■ Angezeigter Textauszug:
-----

Ihr Lieben, heute gibt es einen Gastbeitrag von Gwen der ganz wunderbar zu dem viel diskutierten Text über Routinen im Familienleben von gestern passt. Unsere Leserin führt ein Zwiegespräch mit ihrem 21-jährigen Alter Ego. Muss sie jetzt etwa spießig werden als Mutter, fragt sie sich. Jedenfalls – so viel sei verraten – geht sie das Leben etwas anders an, als wir es in unserem Beitrag gestern beschrieben haben..
Mein altes Ich: “Hey, wie war dein Tag?”

-----

■ Angezeigte Datensätze:
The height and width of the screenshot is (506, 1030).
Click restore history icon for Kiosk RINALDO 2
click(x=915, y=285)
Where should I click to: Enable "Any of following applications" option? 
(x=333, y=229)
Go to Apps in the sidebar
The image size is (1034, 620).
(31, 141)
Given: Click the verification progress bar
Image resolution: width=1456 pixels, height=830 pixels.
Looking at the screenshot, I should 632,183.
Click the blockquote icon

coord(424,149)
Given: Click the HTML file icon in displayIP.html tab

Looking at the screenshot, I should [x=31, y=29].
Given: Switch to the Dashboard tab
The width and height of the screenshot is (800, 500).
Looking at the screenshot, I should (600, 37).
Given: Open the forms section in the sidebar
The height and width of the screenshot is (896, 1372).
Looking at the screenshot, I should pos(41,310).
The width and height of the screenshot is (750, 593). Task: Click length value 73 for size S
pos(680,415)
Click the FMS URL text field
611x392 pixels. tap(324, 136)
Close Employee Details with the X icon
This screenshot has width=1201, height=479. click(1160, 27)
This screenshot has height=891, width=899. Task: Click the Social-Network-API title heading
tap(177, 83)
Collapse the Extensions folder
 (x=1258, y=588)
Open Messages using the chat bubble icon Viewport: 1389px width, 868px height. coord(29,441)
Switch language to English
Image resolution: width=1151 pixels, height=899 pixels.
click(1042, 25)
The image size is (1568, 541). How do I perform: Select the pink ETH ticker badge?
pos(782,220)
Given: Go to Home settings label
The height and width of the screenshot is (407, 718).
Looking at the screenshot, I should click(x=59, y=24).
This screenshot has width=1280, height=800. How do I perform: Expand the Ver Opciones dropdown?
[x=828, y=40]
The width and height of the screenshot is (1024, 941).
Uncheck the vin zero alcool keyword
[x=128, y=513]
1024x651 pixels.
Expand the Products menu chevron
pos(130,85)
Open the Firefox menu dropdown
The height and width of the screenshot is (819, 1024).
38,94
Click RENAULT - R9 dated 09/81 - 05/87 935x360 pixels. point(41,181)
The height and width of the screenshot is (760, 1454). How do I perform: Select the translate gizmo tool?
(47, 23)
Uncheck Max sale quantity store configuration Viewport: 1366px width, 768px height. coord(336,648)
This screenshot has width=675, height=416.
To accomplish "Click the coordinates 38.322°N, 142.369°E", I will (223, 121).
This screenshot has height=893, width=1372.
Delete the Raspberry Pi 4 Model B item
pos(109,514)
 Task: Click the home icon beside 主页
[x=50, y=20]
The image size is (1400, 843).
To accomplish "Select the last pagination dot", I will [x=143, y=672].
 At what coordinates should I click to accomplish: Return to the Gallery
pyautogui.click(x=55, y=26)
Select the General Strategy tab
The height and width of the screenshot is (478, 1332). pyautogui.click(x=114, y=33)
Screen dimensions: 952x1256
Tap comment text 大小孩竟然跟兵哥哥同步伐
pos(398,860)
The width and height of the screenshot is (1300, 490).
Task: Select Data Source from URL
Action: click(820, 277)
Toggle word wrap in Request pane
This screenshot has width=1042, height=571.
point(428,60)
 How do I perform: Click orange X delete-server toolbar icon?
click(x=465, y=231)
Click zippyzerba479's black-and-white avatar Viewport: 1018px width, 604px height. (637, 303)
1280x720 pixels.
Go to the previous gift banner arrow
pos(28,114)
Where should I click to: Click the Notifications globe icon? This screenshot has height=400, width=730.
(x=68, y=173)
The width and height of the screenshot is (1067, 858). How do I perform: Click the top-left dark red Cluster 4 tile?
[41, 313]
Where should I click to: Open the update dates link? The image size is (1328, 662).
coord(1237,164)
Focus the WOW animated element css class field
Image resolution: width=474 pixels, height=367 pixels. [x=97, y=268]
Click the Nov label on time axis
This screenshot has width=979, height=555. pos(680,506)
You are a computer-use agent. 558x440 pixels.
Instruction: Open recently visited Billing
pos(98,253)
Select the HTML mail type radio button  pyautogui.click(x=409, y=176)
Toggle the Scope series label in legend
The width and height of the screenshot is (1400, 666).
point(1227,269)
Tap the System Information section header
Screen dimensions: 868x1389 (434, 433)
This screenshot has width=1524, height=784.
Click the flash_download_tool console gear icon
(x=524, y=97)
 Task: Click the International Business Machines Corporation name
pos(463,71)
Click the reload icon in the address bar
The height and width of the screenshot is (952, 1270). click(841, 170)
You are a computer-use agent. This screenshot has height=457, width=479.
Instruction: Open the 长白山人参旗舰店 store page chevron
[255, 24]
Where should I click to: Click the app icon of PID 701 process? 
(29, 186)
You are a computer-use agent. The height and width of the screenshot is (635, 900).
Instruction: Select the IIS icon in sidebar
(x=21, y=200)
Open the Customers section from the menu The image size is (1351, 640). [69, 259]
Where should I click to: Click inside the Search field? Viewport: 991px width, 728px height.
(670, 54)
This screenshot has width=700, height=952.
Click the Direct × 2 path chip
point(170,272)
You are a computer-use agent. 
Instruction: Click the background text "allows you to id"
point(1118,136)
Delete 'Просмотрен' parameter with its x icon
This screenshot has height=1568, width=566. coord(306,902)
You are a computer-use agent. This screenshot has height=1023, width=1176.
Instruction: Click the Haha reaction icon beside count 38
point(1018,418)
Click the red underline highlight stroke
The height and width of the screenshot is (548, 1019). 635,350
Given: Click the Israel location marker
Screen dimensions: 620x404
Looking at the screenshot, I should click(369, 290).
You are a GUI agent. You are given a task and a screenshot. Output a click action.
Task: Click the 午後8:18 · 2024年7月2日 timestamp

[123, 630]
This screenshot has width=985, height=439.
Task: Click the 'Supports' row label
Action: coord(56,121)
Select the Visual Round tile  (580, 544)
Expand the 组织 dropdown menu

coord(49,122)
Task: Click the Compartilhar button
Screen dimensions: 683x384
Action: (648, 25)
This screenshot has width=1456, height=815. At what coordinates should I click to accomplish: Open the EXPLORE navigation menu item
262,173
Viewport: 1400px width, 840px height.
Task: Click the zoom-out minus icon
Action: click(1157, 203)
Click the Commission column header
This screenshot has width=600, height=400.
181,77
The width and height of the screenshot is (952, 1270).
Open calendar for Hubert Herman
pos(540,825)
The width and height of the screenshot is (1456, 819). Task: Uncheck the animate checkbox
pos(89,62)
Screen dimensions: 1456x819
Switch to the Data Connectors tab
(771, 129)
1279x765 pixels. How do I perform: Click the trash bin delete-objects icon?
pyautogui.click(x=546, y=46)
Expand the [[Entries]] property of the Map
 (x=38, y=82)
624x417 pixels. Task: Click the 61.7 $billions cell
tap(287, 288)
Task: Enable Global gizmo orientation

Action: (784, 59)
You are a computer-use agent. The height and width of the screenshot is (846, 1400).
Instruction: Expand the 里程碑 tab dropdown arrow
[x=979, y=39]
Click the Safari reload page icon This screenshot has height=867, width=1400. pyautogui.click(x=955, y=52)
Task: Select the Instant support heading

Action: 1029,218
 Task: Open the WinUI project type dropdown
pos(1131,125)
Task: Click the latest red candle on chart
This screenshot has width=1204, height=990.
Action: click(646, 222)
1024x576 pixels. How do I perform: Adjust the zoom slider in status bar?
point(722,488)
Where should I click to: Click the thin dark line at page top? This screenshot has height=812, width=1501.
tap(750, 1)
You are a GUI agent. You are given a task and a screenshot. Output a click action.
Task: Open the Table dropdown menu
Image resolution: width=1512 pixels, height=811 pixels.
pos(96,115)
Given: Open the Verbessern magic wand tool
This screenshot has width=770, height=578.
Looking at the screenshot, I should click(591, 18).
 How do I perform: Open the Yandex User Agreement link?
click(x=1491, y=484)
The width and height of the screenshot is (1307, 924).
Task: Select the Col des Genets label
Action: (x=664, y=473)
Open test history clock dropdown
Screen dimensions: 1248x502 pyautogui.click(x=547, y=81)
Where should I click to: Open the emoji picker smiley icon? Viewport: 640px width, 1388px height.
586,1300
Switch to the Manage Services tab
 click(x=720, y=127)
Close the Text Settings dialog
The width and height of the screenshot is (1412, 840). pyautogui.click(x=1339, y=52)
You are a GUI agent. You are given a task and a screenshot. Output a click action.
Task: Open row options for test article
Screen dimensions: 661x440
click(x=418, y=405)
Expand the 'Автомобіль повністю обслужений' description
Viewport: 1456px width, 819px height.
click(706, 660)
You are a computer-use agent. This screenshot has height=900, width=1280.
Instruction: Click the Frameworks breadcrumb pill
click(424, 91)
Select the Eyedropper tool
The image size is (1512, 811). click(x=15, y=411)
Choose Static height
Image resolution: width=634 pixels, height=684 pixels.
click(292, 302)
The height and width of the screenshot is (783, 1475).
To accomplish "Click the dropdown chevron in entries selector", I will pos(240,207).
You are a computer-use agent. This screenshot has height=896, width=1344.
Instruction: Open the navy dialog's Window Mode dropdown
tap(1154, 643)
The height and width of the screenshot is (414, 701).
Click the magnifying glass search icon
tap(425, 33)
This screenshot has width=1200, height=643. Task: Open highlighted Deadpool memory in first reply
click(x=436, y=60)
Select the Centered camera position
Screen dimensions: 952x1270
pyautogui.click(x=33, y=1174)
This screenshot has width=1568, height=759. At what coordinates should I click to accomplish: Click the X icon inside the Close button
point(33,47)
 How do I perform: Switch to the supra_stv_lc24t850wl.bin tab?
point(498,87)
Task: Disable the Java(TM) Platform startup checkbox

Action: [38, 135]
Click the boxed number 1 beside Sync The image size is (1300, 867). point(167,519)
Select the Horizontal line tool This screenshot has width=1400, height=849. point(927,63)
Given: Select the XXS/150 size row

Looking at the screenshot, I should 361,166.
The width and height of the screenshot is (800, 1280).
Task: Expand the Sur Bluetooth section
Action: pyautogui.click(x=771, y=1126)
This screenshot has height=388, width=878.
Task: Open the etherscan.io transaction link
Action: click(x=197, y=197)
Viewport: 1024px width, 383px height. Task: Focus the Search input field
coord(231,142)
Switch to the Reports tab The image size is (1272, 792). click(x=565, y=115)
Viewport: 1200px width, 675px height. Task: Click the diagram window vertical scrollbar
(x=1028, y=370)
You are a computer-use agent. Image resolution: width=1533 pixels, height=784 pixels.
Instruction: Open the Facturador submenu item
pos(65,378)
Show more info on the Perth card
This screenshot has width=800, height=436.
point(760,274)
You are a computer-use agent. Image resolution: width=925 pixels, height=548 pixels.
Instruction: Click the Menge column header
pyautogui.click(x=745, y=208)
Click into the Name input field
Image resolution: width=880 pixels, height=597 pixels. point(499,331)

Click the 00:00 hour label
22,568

-----

■ Aufgaben:
(1) Wie alt ist laut dem Textauszug das Alter Ego, mit dem die Leserin ein Zwiegespräch führt?
(2) Gib den Teil der Datensätze wortgetreu wieder, der mit ihrer ersten Zeile beginnt und mit der Zeile endet, die „Looking at the screenshot, I should (600, 37).“ enthält, beide Enden eingeschlossen.

■ Lösungen:
(1) Es ist 21 Jahre alt.

(2)
The height and width of the screenshot is (506, 1030).
Click restore history icon for Kiosk RINALDO 2
click(x=915, y=285)
Where should I click to: Enable "Any of following applications" option? 
(x=333, y=229)
Go to Apps in the sidebar
The image size is (1034, 620).
(31, 141)
Given: Click the verification progress bar
Image resolution: width=1456 pixels, height=830 pixels.
Looking at the screenshot, I should 632,183.
Click the blockquote icon

coord(424,149)
Given: Click the HTML file icon in displayIP.html tab

Looking at the screenshot, I should [x=31, y=29].
Given: Switch to the Dashboard tab
The width and height of the screenshot is (800, 500).
Looking at the screenshot, I should (600, 37).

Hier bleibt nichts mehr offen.